The main cause of dynamic power is the clock frequency: are the clock frequencies the same? Different?
The static power will not be different, regardless of the design.
IO power can also be the dominant power in a design: how different are the IO's?
What does the spreadsheet power estimator tell you about these two designs?
11-02-2009 09:46 PM
there is no clock input in my design. i have checked the power for the following two different multipliers.
1. Normal 8bit array multiplier.
2. 8bit booth multiplier.
but the xpower analyzer shows same power for the above designs. due to this am unable to proceed.
11-03-2009 07:27 AM
If you have no clock, you have no dymanic power.

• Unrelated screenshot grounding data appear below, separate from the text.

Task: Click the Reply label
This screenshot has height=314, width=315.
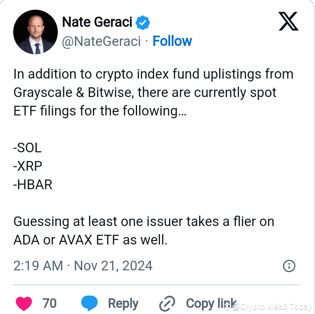Action: (123, 303)
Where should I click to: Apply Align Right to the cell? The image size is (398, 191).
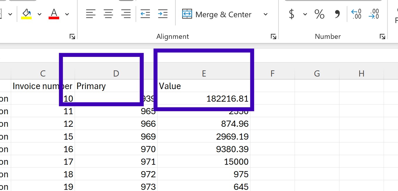pyautogui.click(x=126, y=14)
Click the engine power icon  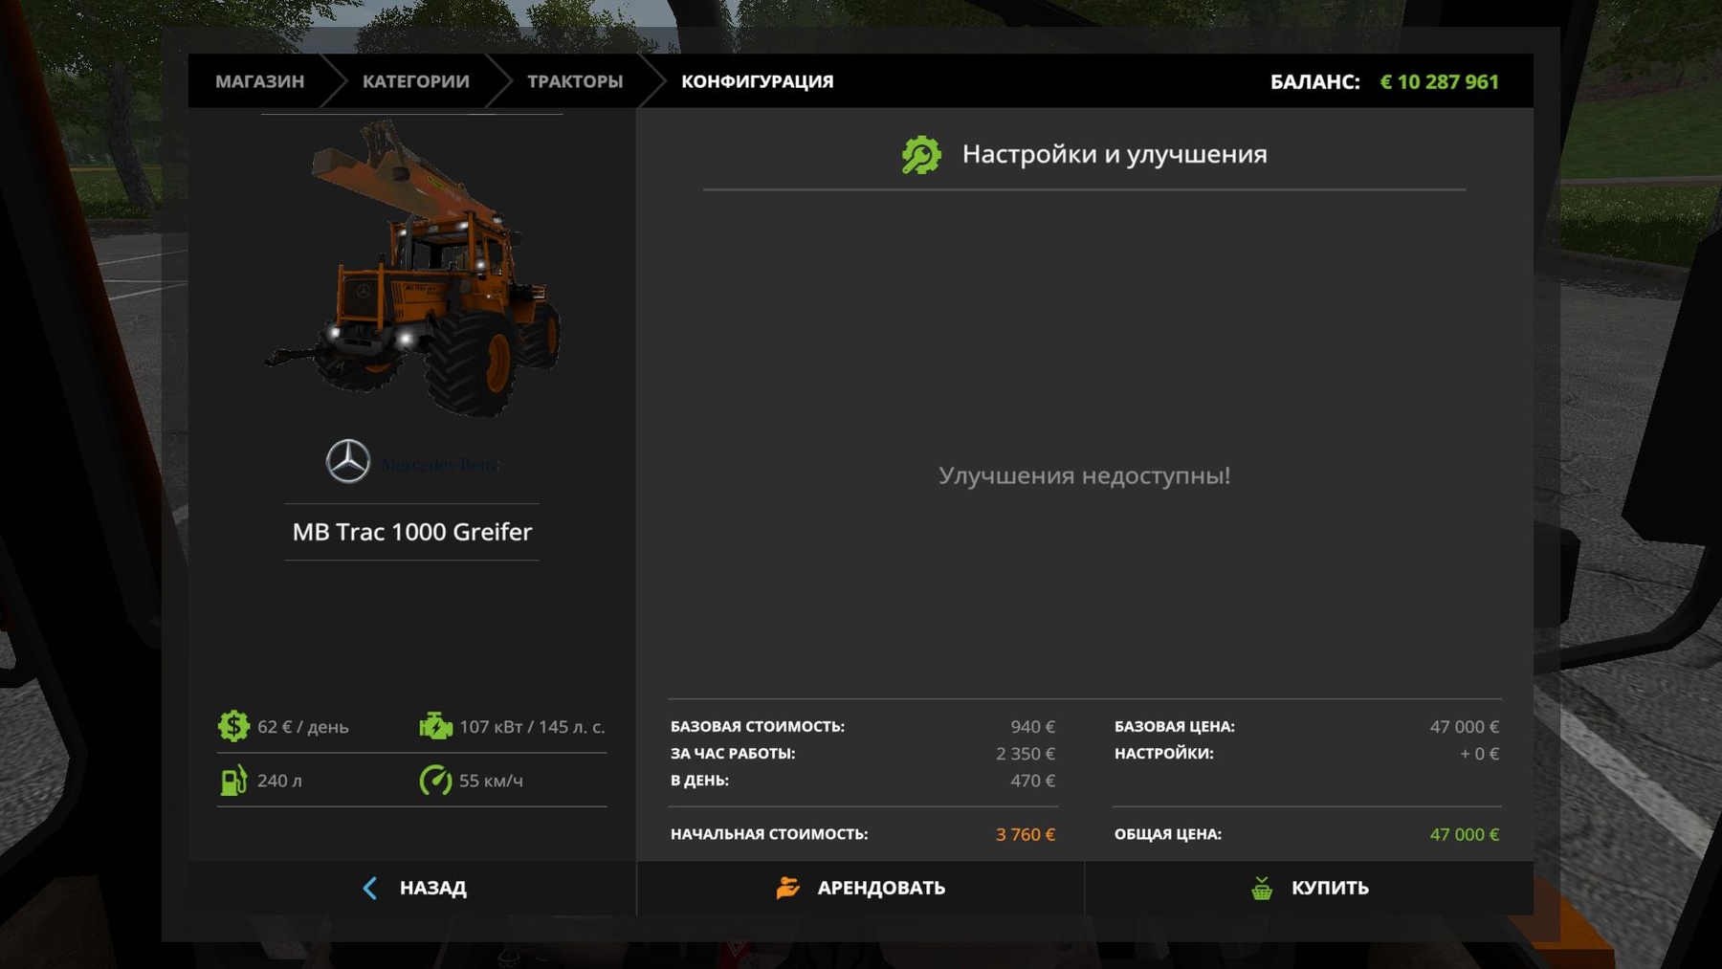(435, 727)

All designs will meaasure equal power, and all predictions of power will be identical.
11-03-2009 10:41 PM
thanks for your kind reply.
actually am solving one ieee paper. in that they have mentioned
two different multipliers( normal and booth),and its power consumption. the power consumption,delay,
resources usage of booth is less when compared to array mutiplier.
but for me it shows same power consumption. how can i show the different power by using xpower analyzer .
11-04-2009 07:31 AM
Create a test bench, with data vectors as inputs.
You probably need 10K to 50K input vectors. Use a LFSR to generate your data (perhaps write a c program to generate the vectors).
Use the same vectors on each design.
Set a clock rate to push the vectors into the two different designs (100 MHz, 50 MH whatever they are able to run at -- basically as fast as you constrained the design).
Once you have "real' data, happening at a real interval, then you will get a reasonably accurate result.
11-13-2009 04:02 AM
But no clock input in my design. two 8 bit inputs are given to a multiplier module which generates a 16 bit output.
How can i get the power consumption for this design.
11-13-2009 07:39 AM
If you do not have a clock, you will have zero dynamic power.
"If you do nothing, you get nothing"
An analogy: a person is wandering around, under a streetlamp, at night, looking for something. You walk up and ask: "What are you looking for?" He answers, "my keys."
"Where did you lose them," you ask. "I lost them over there" (pointing into the darkness)
"So why are you looking here?" you ask. "Because the light is here!"
Just like the story, you are looking for your' keys' under the 'streetlight', because where your 'keys' really are, are in the darkness. Think about it, you are doing something very wrong.
In other words, you need to supply many (thousands) of random multipliers and multiplicands, clocked continuously into the multilier to see the effect of switching, and the dynamic power.
Dyanmic Power is C*V^2*F: capcitance of wires switched, times voltage squared, times the CLOCK FREQUENCY.
If F=0, .... solve the equation!
Total power is staic + dynamic.
If dynamic =0, ... solve the equation!
The static power is always the same: if you use it, or not, the static component is always still there (those transistors are always in the chip, and always leaking, regardless of what you have programmed the chip to do.
11-19-2009 04:31 AM
i understood the problem. if there is no clock input means the dynamic power will be zero and
resultant power is same.
i already told you that am solving one ieee paper( booth multiplier for low power design), in that they
generated the power difference for normal and booth multiplier.
how it is possible?
11-19-2009 07:26 AM
Supply test vectors in a test bench, and 'clock' them through the design (on each cycle, supply a new set of vectors).
Or, build it, and measure the power directly while operating at 100 MHz, or whatever speed they run at (keeping the speed on both, the same).
06-26-2012 07:24 AM
I have a question about dynamic power. For example we have a circuit which it has 8 flip flops, then we implement it in two ways, in the first we compel the design to implemented in one slice (each slice for example has 8 flip flops) and secondly compel the same circuit to implemented in 8 slice(just one flip flop from each slice used). Are their dynamic power different? By this question I want to say if a circuit has more flip flops but impediment in fewer slices, weather its dynamic power is less than a circuit with lower flip flops but occupy more slices?
06-26-2012 07:28 AM
Packing logic into as few slices as possible yields the lowest dynamic power.
The BUFG H-clock tree has bits to turn off the leaves of the tree to save power at the slice level, so using the fewest number of slices means less dynamic power.
Packing logic close together yields the fastest (shortest ) paths, and hence the lowest dynamic power.
Generally synthesizing, placing and routing for best performance (lowest delay) also yields best dynamic power at the same time. Optimizing for are can sometimes provide a better power result, too: try both.